Building a Deployable Bug Reports Classifier using Deep Neural Network

AICamp
11 min readJun 5, 2020
Under the Eiffiel Towers Deep Network (credit: author’s own)

by Chris Foo, student of Class (C20042810: Deep Learning for Developers) at AICamp. original post

Introduction

One of the professional aspirations I’ve had in a while is actually getting down and dirty to write some ML code and finally get a decent grasp of DNNs (Deep Neural Networks) and Tensorflow. I’ve done some courses on Coursera and Udemy but nothing beats actually working on a real project. On the side I’ve been working on a project I named Octopus (must have been all the Tako-pachi or Japanese Octopus balls that I’ve been consuming) — a side project at work to classify Jira bug tickets to engineering teams using traditional ML and I wanted to see if a DNN could be applied to a similar project (in this case assigning classifying Jira bug tickets based on priority).

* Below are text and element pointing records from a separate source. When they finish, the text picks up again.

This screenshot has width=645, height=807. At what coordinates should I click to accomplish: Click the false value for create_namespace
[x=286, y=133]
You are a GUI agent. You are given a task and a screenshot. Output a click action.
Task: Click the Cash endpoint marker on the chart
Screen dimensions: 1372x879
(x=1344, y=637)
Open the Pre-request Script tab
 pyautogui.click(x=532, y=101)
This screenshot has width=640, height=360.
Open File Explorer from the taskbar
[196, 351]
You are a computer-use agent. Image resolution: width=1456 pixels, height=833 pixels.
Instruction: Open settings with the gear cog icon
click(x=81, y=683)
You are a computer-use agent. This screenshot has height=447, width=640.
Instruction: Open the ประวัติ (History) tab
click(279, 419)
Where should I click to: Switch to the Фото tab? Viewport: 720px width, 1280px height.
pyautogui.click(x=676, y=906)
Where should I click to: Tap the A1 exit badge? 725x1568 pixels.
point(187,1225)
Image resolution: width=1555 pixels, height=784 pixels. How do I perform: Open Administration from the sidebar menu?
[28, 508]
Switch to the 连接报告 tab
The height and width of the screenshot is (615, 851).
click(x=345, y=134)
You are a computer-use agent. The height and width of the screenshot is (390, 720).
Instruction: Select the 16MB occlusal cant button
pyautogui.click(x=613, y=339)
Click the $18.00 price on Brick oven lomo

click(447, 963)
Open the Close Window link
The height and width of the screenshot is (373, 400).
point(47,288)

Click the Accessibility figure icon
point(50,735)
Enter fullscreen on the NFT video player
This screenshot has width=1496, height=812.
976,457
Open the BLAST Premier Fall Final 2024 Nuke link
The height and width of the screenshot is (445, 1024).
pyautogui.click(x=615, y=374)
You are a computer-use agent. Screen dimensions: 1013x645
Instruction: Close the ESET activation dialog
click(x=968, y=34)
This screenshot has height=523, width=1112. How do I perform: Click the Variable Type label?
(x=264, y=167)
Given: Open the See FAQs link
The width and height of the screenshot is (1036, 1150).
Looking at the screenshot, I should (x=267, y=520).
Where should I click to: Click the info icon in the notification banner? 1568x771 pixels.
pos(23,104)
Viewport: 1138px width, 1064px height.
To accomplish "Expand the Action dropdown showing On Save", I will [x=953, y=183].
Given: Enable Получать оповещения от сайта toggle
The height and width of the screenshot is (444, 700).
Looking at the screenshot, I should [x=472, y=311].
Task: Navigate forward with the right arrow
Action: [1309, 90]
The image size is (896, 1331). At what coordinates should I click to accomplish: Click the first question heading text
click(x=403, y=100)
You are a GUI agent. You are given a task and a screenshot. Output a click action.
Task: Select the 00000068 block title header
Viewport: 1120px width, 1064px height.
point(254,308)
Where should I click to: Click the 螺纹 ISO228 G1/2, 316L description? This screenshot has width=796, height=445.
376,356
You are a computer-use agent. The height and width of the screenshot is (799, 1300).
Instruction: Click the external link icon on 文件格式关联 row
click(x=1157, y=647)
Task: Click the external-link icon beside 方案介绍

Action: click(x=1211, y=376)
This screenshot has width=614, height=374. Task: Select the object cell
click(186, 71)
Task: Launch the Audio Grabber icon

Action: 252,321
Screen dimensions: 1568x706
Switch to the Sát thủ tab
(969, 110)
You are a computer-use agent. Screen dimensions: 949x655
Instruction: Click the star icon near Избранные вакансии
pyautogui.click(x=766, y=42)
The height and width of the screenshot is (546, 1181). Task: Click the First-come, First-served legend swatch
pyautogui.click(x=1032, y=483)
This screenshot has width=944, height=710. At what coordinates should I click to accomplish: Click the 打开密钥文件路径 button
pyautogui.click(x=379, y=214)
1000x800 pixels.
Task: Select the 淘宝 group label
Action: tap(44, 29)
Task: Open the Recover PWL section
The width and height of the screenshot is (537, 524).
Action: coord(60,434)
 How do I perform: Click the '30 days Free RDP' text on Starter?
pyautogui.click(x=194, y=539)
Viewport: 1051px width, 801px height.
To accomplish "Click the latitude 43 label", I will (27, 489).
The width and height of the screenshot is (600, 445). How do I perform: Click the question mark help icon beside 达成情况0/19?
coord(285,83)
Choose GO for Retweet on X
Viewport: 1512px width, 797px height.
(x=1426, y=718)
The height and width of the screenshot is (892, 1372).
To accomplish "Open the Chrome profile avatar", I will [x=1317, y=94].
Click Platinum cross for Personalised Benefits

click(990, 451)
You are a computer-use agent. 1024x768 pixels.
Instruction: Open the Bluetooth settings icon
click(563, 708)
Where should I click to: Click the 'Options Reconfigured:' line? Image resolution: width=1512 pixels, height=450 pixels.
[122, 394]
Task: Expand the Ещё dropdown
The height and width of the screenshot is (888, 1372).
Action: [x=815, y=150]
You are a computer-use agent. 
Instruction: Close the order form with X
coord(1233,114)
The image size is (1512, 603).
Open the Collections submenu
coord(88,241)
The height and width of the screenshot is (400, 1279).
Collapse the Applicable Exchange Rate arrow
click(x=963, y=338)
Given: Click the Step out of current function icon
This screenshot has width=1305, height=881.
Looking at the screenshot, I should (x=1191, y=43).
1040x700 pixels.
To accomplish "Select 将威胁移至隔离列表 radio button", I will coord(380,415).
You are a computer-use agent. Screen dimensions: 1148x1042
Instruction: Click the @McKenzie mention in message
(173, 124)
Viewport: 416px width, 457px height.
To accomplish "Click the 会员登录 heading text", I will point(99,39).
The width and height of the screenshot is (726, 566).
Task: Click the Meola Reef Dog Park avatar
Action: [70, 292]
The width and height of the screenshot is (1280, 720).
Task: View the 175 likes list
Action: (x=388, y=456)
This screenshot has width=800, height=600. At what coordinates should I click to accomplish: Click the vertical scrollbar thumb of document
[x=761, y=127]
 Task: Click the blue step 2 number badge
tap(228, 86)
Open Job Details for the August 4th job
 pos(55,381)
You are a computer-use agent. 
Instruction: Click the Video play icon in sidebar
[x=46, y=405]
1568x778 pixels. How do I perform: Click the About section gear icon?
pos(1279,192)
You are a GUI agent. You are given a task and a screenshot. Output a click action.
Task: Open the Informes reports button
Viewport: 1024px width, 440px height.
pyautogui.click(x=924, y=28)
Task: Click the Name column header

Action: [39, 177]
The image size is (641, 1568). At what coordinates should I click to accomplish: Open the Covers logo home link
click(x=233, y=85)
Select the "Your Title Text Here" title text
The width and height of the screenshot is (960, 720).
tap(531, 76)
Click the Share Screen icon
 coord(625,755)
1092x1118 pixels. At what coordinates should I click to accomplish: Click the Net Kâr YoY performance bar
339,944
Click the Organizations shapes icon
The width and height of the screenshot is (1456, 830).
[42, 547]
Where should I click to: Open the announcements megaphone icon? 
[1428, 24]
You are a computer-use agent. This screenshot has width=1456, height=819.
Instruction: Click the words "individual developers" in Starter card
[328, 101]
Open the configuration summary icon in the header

I got my chance to do just that when I enrolled at AICamp’s online course Deep Learning for Developers — an intensive 4 week course that introduces you to the fundamentals of DNNs but in a very hands on manner. As part of the course, I got to work on a Capstone project and voilà there was my chance to actually dig in!

There were just 2 problems:

  1. As this project would be supervised learning, I’ll need labelled training data. I couldn’t use the Octopus data as it is internal. Also the data set was way too small (hundreds vs tens of thousands needed for DNN training).
  2. All the examples in the AICamp course were focused mainly on image classification eg. MNIST, CIFAR. Nothing on text classification.

I also wanted to get hands-on experience on the following:

  1. Train the model using GPUs to get a feel of the speedup in training
  2. Package up the model in some deployable form (perhaps using pickle)
  3. Package up the predictor as a HTTP POST API using Apache Flask
  4. Create a Docker image of the predictor package
  5. Create a CI pipeline to build the package and deploy to the Docker registry

These I was able to accomplish and you can find the Jupyter Notebooks, data, Dockerfile, Gitlab YAML here:

https://gitlab.com/foohm71/octopus2

As one of the objectives I had set out to accomplish was to train the model using GPUs, using Google Colab comes naturally. Also Google Colab has built in Tensorflow 2 and has some nifty enhancements to Jupyter Notebook to make things easier working on Python and data science. Most of the notebooks in the repo are meant to be run on Google Colab.

The Data

It turns out someone had previously open sourced Jira ticket data from several open source projects and imported it into a PostgresSQL DB. You can find it here: [1]. The team who worked to extract this data set also wrote a paper on it [2].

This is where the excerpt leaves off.